EXERCISE:
Copy each line below containing "Task".
---- RECORDS SUPPLIED
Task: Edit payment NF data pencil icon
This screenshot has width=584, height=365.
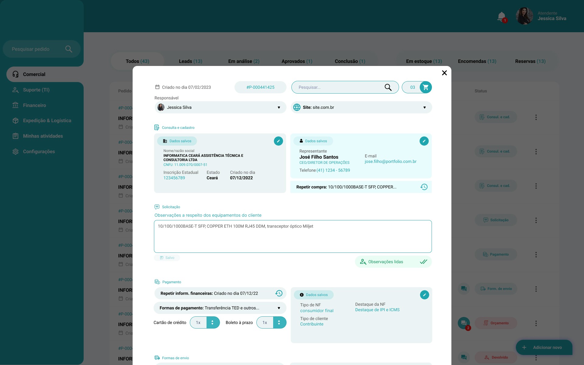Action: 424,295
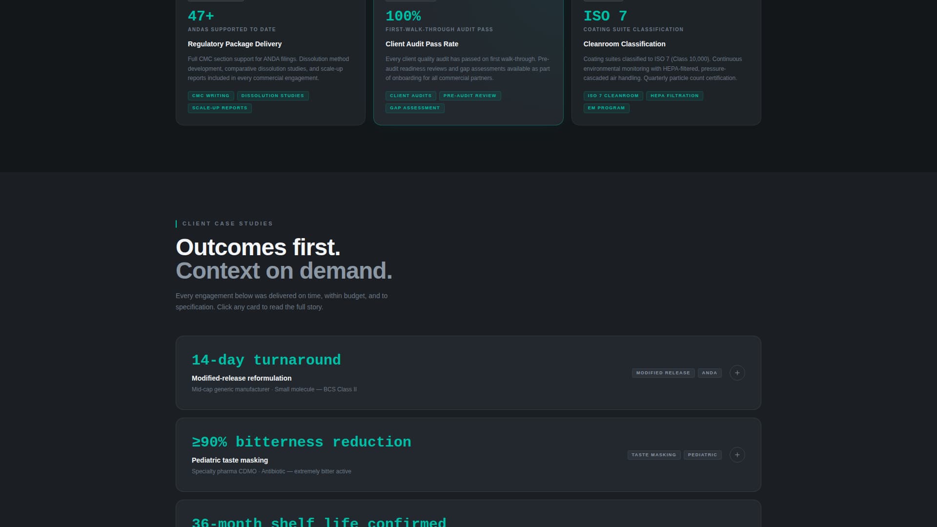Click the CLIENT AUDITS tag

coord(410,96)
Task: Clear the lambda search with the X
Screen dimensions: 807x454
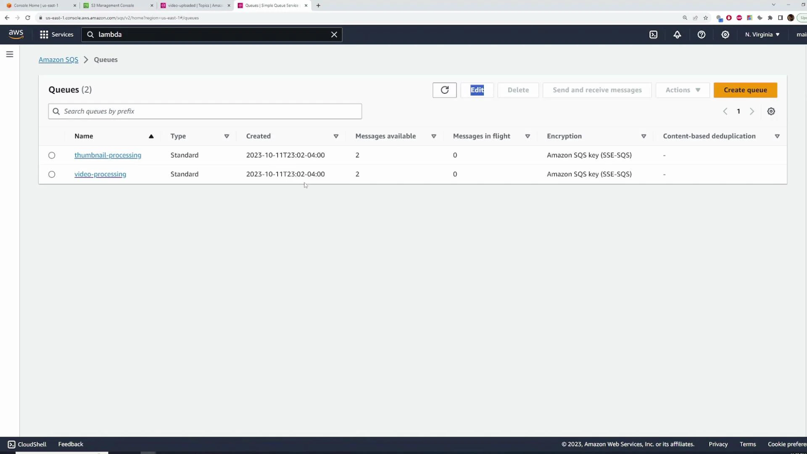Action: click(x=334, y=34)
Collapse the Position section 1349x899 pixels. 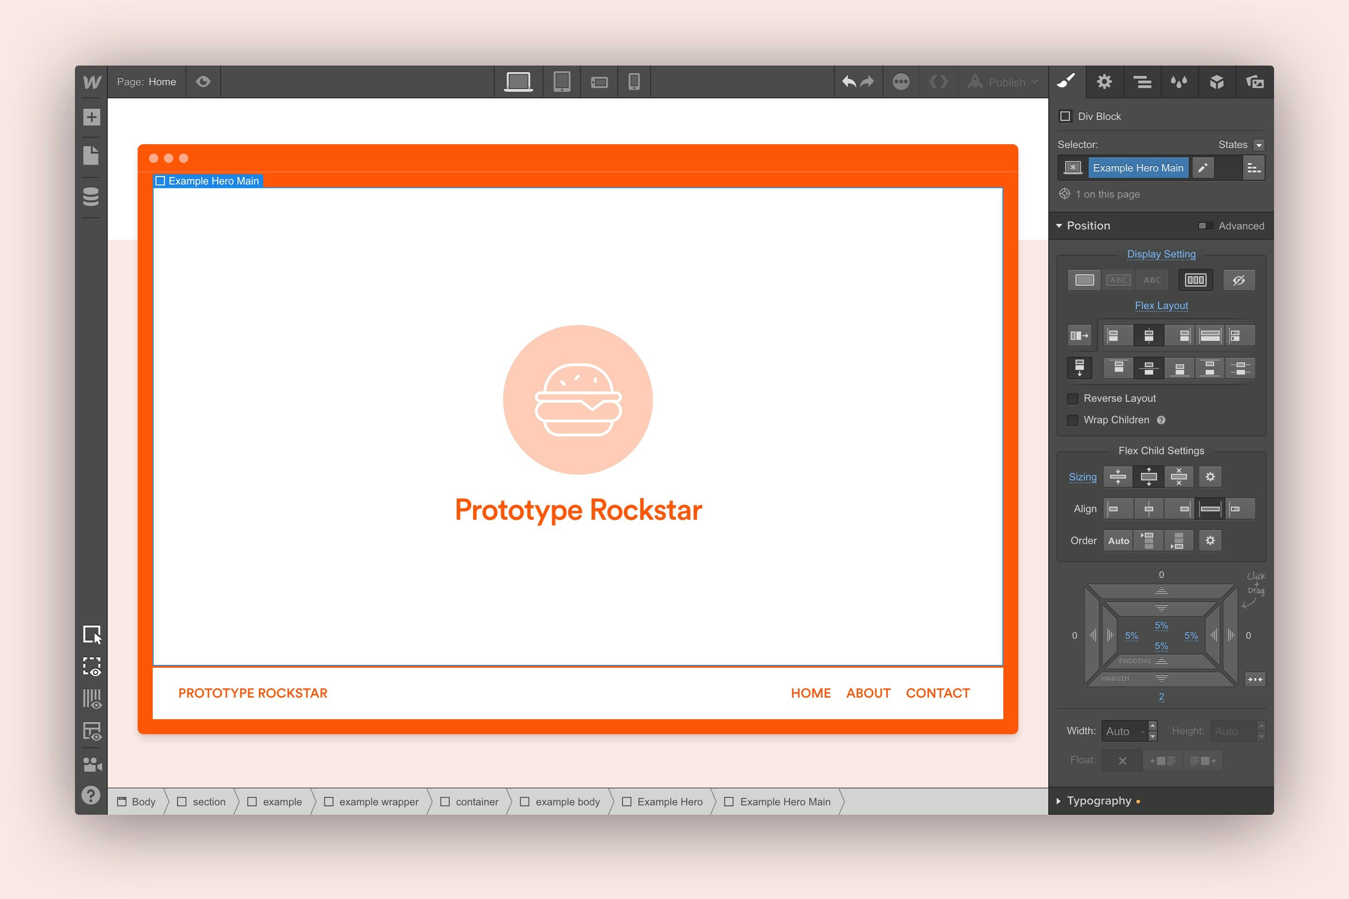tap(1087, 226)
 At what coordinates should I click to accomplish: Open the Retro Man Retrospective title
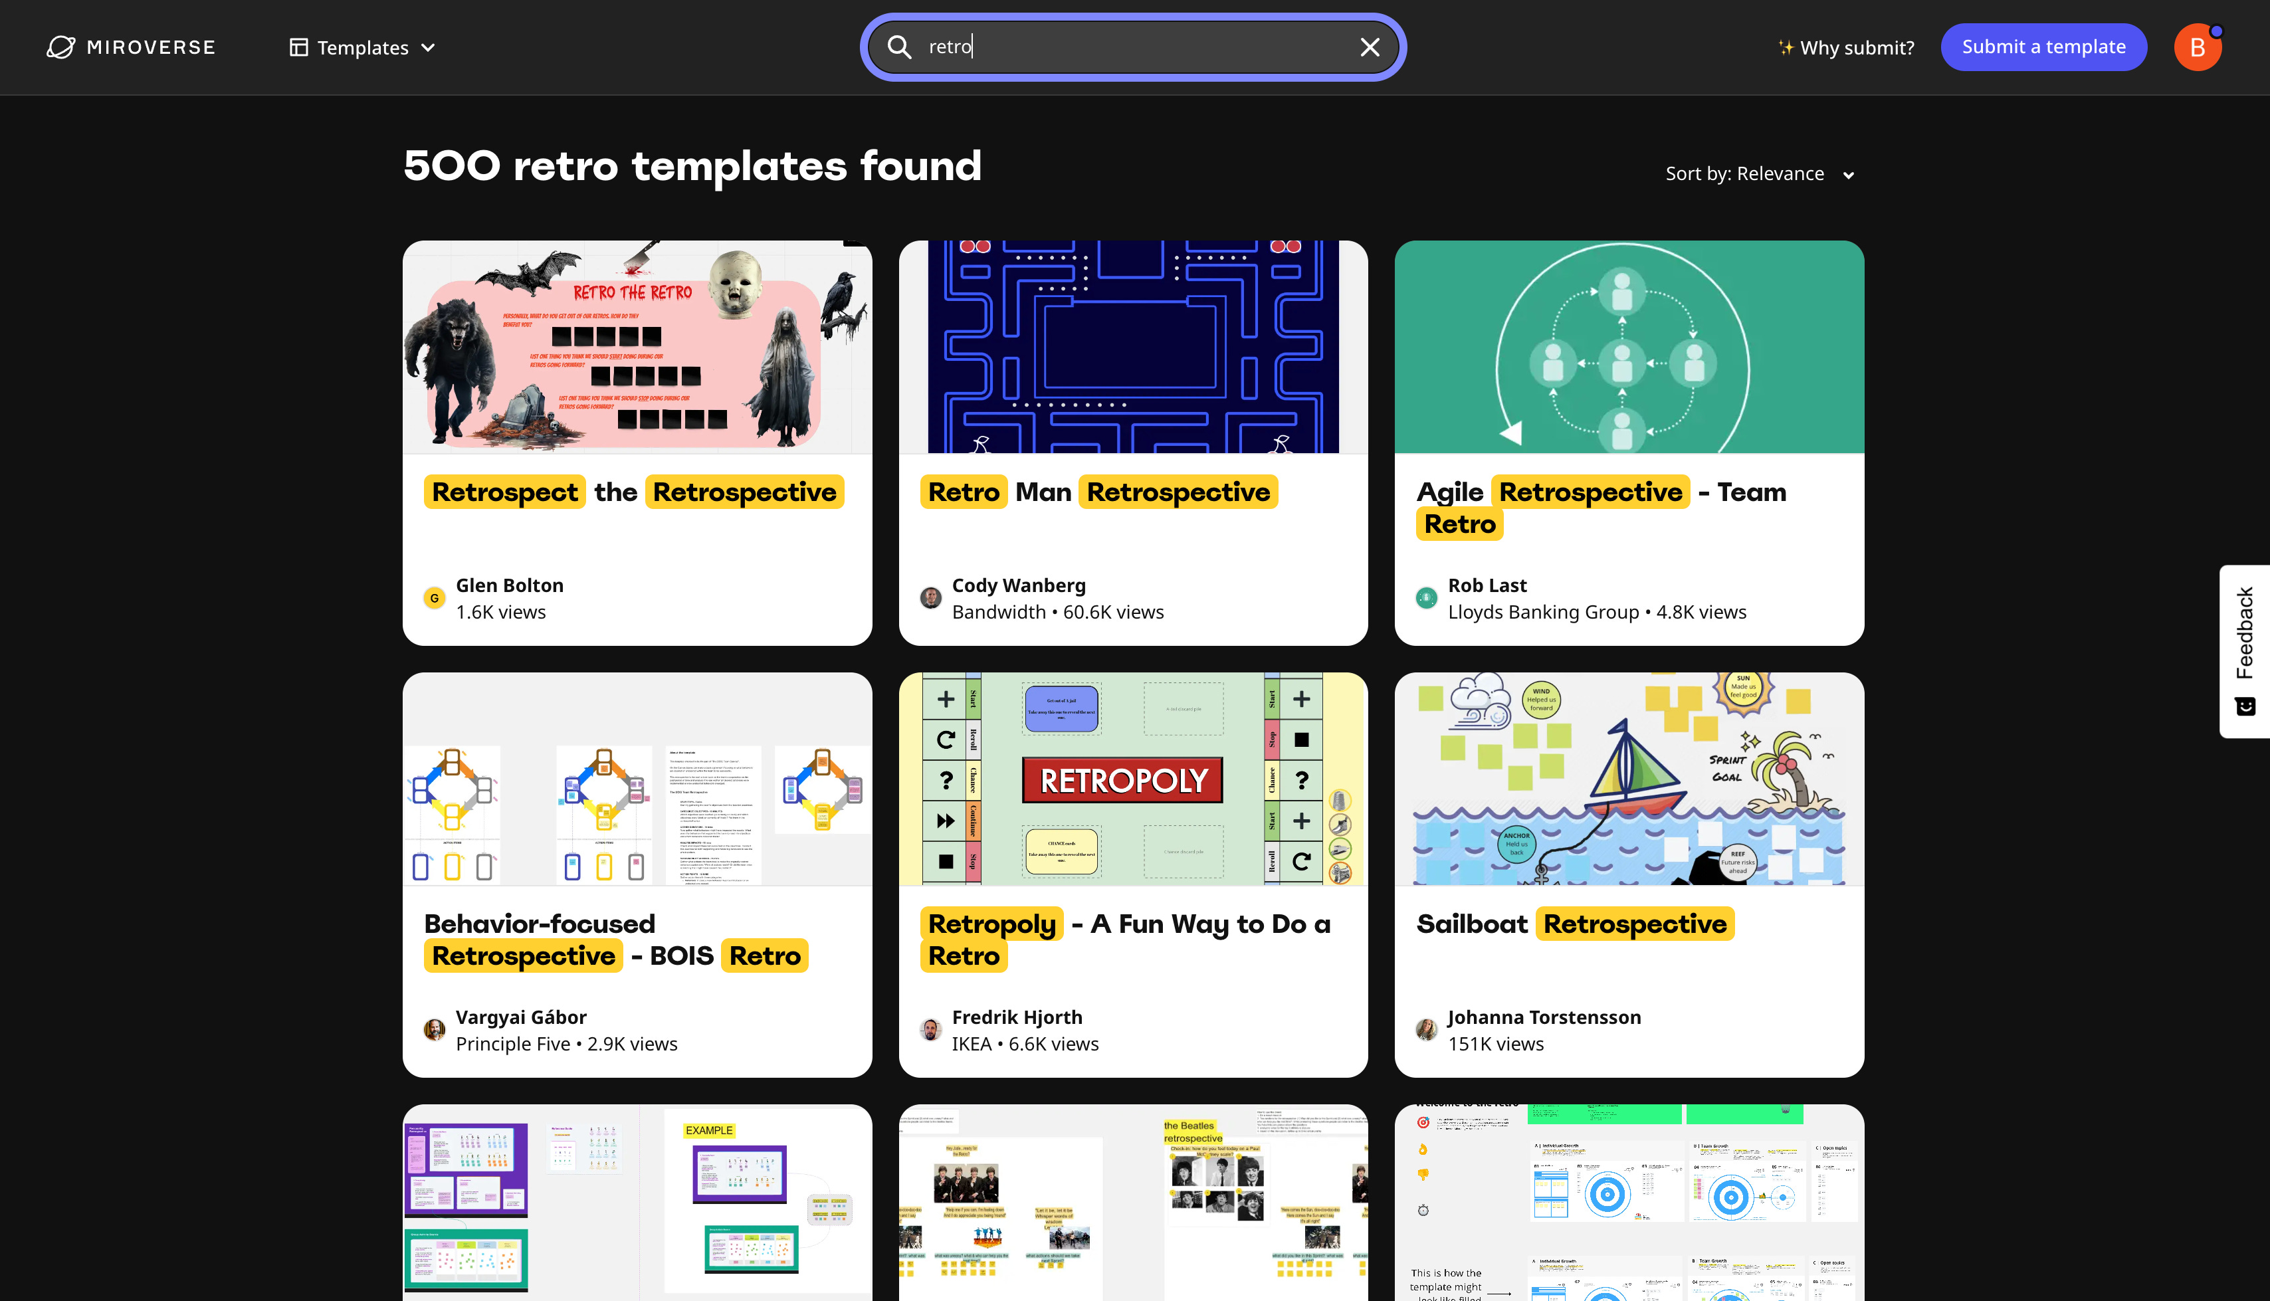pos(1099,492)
--------
RESPONSE BELOW:
Task: Edit payment NF data pencil icon
Task: Clear the lambda search with the X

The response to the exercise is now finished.